Commenting on the imprisonment of a Hungarian midwife and obstetrician, Frances Day-Stirk, President of the International Confederation of Midwives (ICM) and Prof. Gamal I. Serour, President of the International Federation of Gynecology and Obstetrics (FIGO) said:
ICM and FIGO join professional colleagues and other groups from across the world in registering our dismay and concern regarding the disproportionately harsh sentence of Dr. Agnes Gereb.
The situation that has arisen in Hungary, and in other countries of the European Union, is a breach of the fundamental human right of every woman to choose how and where she will give birth. In December 2010, confirmed in March 2011, the European Court of Human Rights found that Hungary’s legislation that, by threat of criminal liability, dissuaded healthcare professionals from attending women who choose to give birth at home “constitutes an interference with the exercise of the right to respect for private life by prospective mothers” (Ternovszky v.

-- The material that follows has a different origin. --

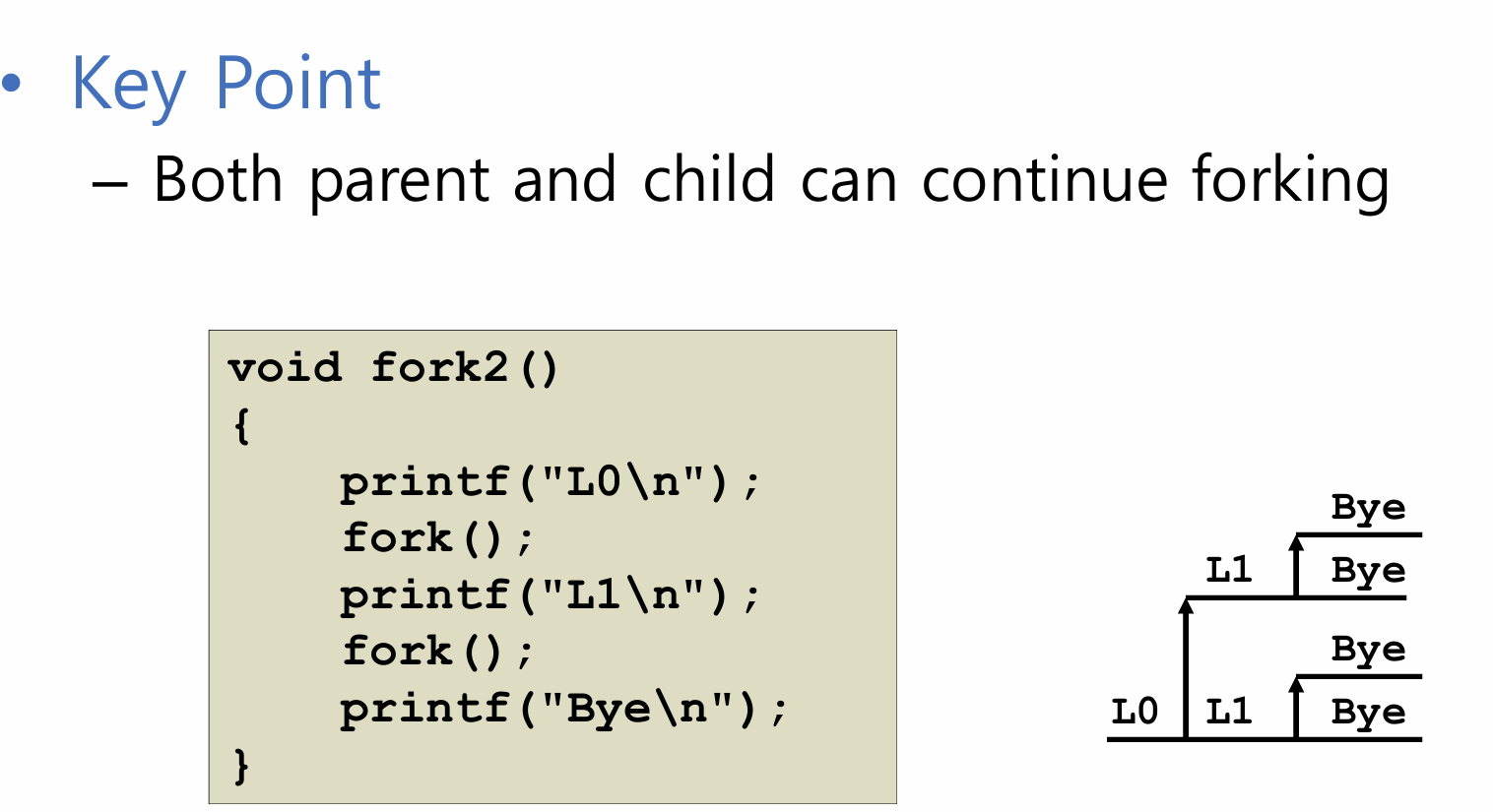Click the bottommost Bye label in the diagram

point(1368,712)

Hungary, paragraph 22).
The Court accordingly found Hungary in violation of women’s rights under the European Convention for the Protection of Human Rights and Fundamental Freedoms.

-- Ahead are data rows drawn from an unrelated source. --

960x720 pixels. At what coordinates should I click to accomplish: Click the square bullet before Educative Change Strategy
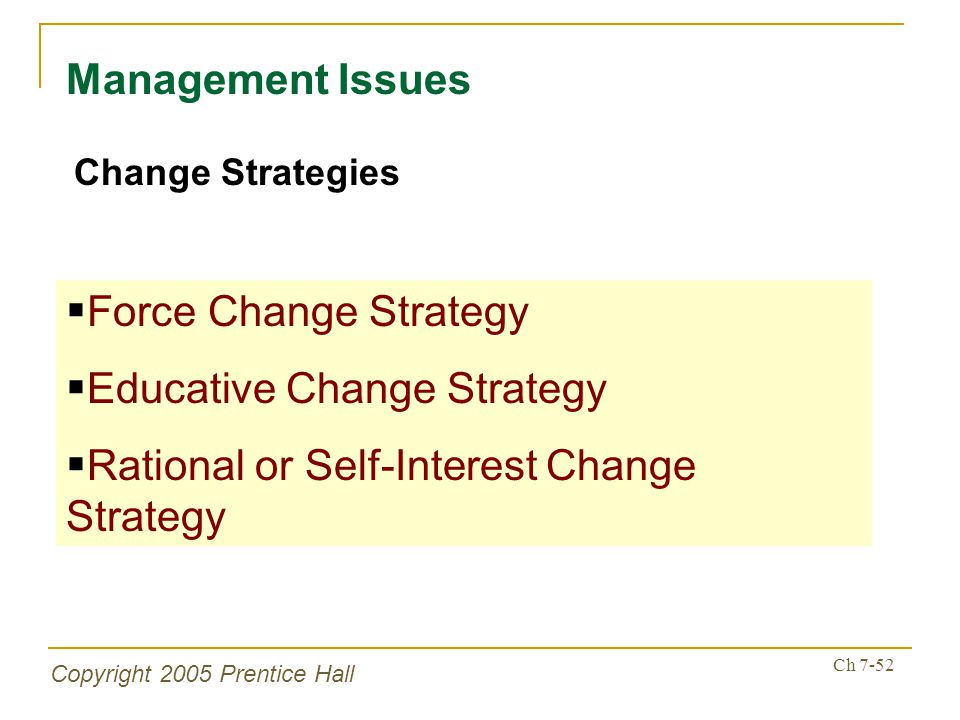76,387
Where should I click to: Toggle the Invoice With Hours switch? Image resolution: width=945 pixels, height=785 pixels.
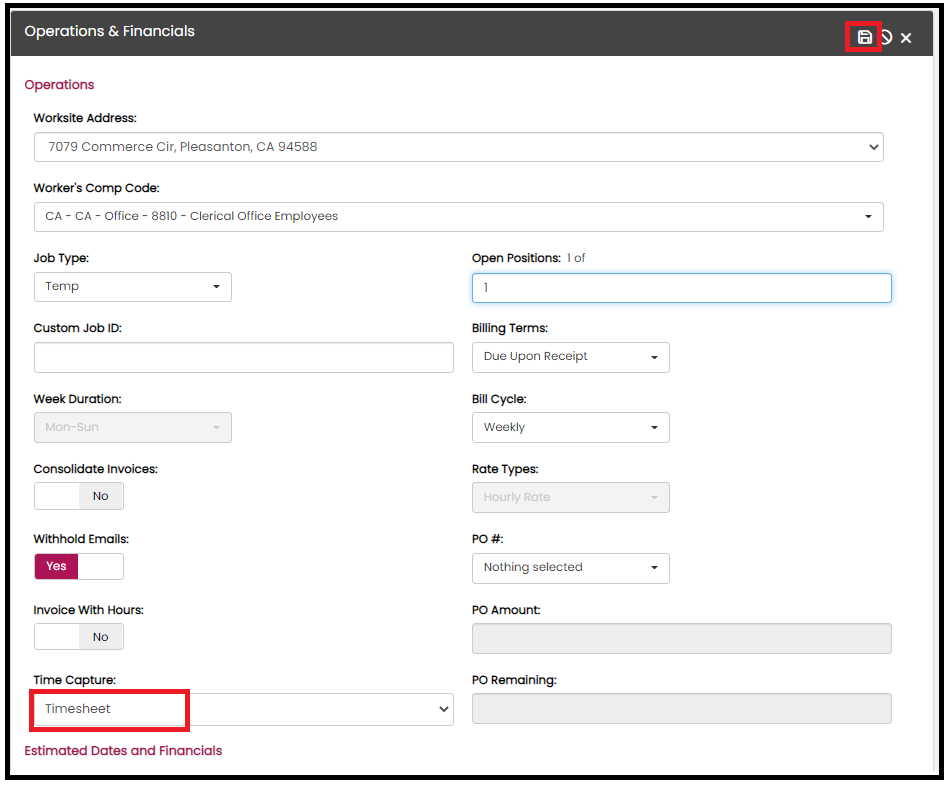(x=79, y=637)

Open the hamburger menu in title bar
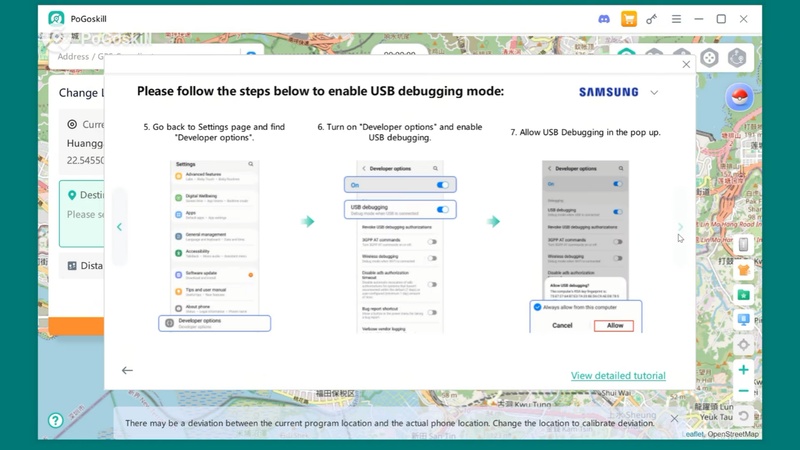coord(676,19)
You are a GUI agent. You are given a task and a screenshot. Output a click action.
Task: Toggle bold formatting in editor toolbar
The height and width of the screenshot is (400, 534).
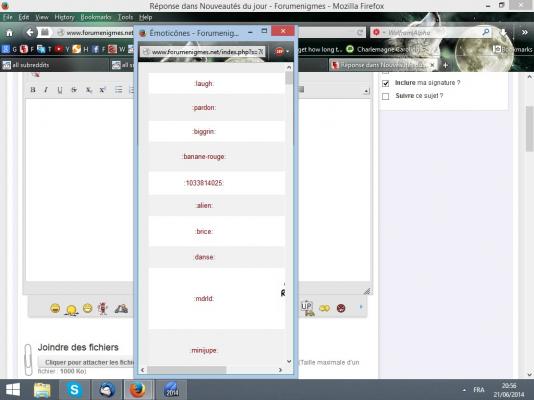click(x=33, y=90)
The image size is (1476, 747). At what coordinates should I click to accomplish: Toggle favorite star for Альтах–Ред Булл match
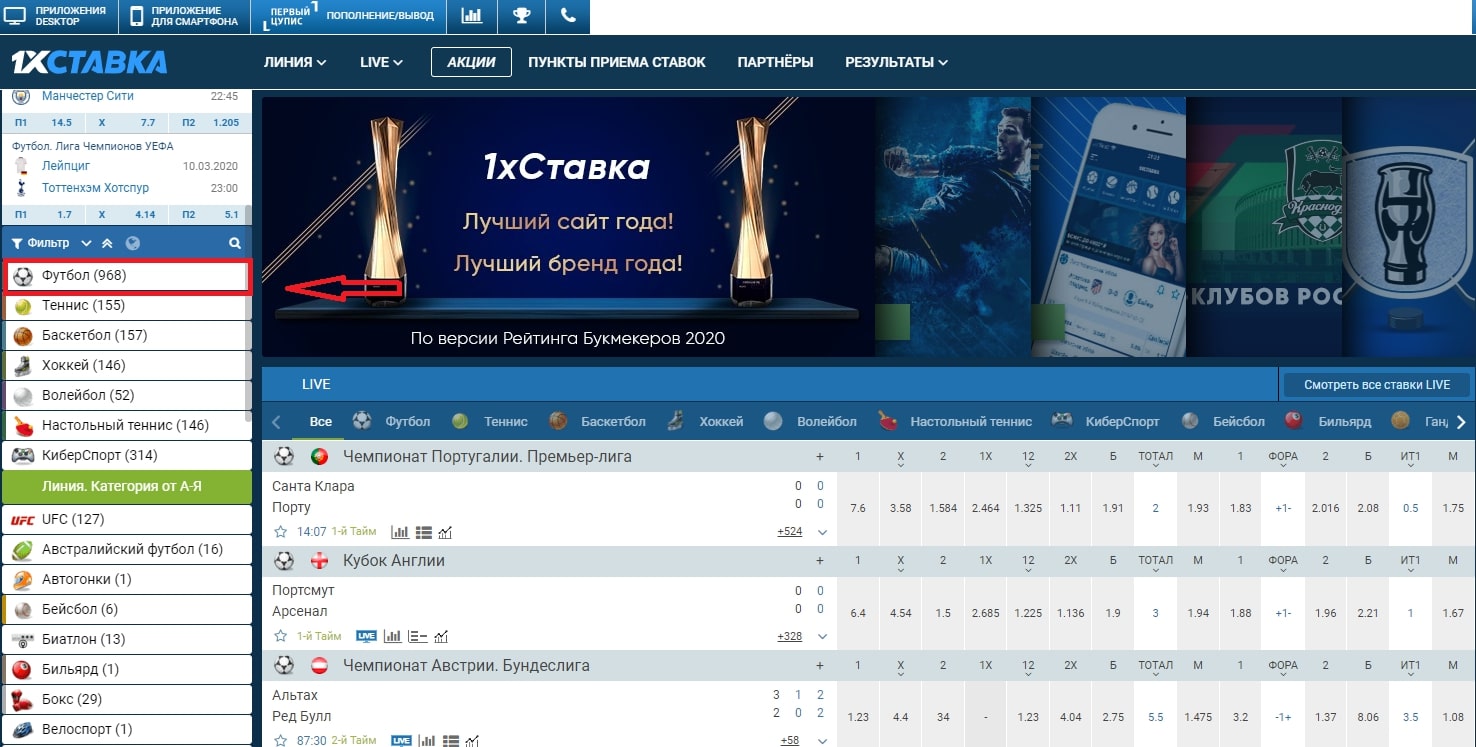281,740
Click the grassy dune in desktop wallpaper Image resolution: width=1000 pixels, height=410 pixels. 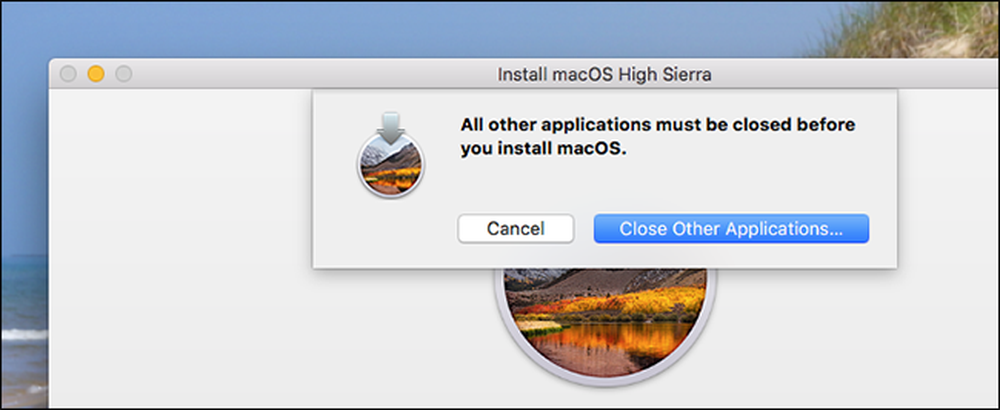click(x=918, y=29)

ICM and FIGO uphold the human right of every childbearing woman to have access to a midwife’s care for herself and her newborn.

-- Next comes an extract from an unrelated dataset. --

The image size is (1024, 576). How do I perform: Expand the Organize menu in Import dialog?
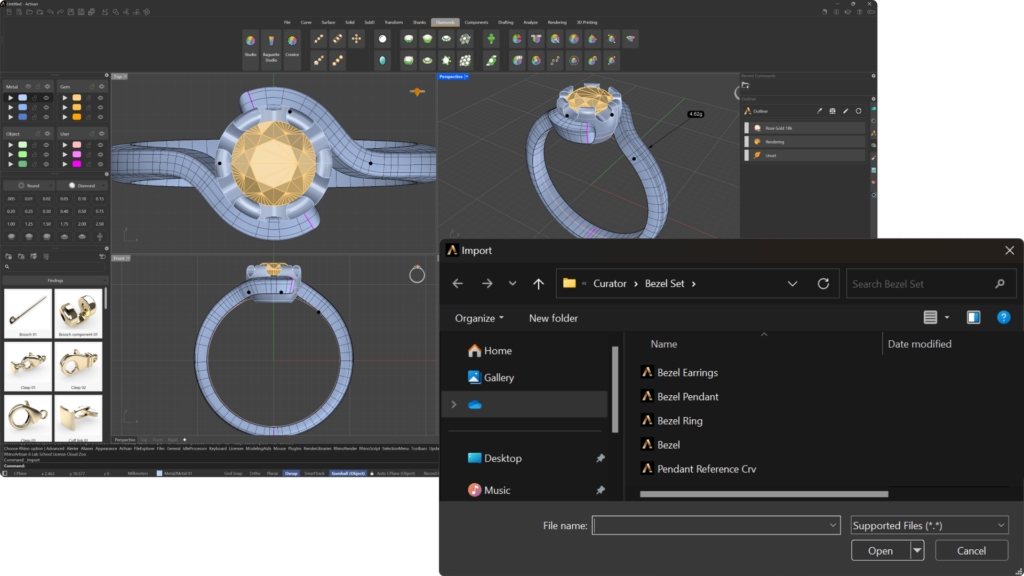[479, 318]
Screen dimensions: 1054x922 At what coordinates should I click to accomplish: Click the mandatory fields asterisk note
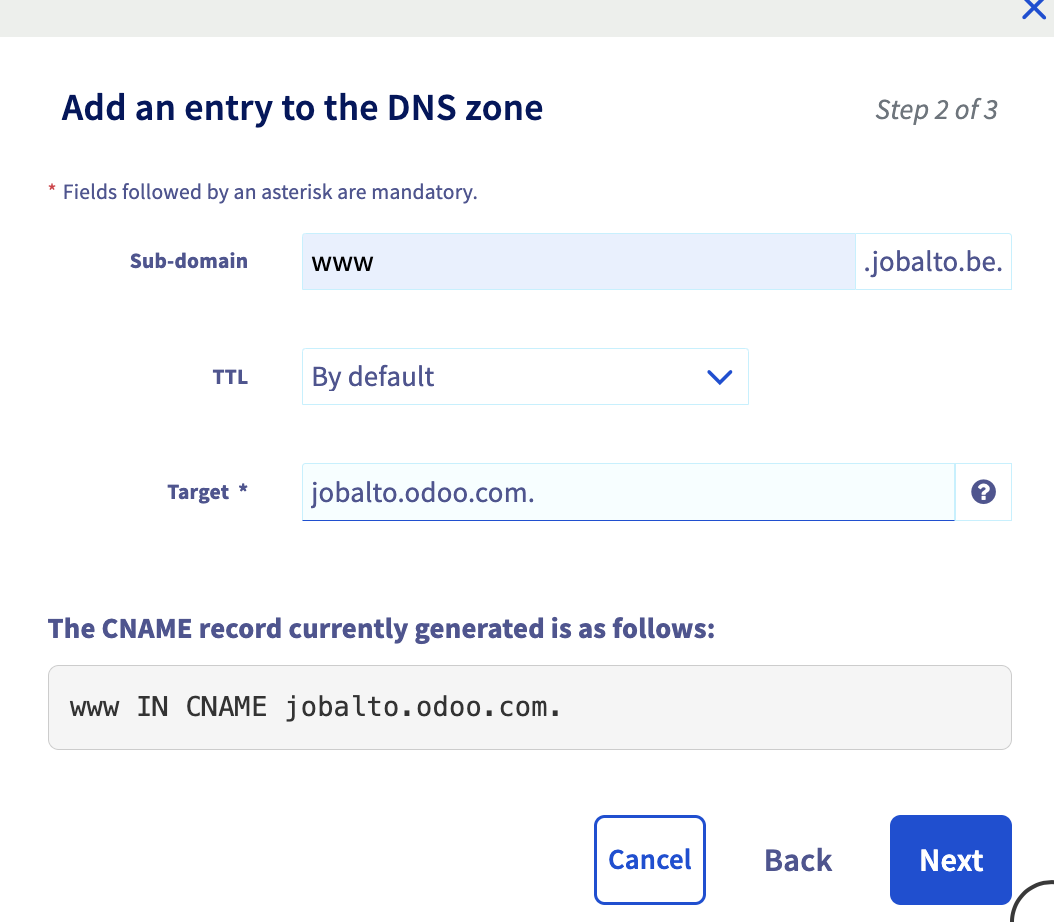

There is strong evidence that out of hospital birth supported by a registered midwife is safe, and a preferred experience for many mothers. Women should not be denied this choice because of the lack of an adequate and enabling regulatory framework that makes it possible for midwives to practice their profession in any place that women choose to give birth.
Part of the difficulty in Hungary and other European countries seems to arise from an inadequate legal and regulatory framework for midwives to practice outside of a hospital. ICM and FIGO would like to work with any country to enable the appropriate regulatory mechanism to be developed and implemented in accordance with agreed international standards and competencies. European-wide regulation should make it legal for properly regulated midwives to work both inside and outside the hospital context, in accordance with women’s human rights recognized by the European Court of Human Rights.
ICM and FIGO call on the authorities in Hungary and other European countries where applicable, urgently to address this issue of respect for the human rights of women. We also call upon the European Union to honour its commitment to fundamental human rights and to halt, in the European countries where it exists, the criminalisation of midwifery.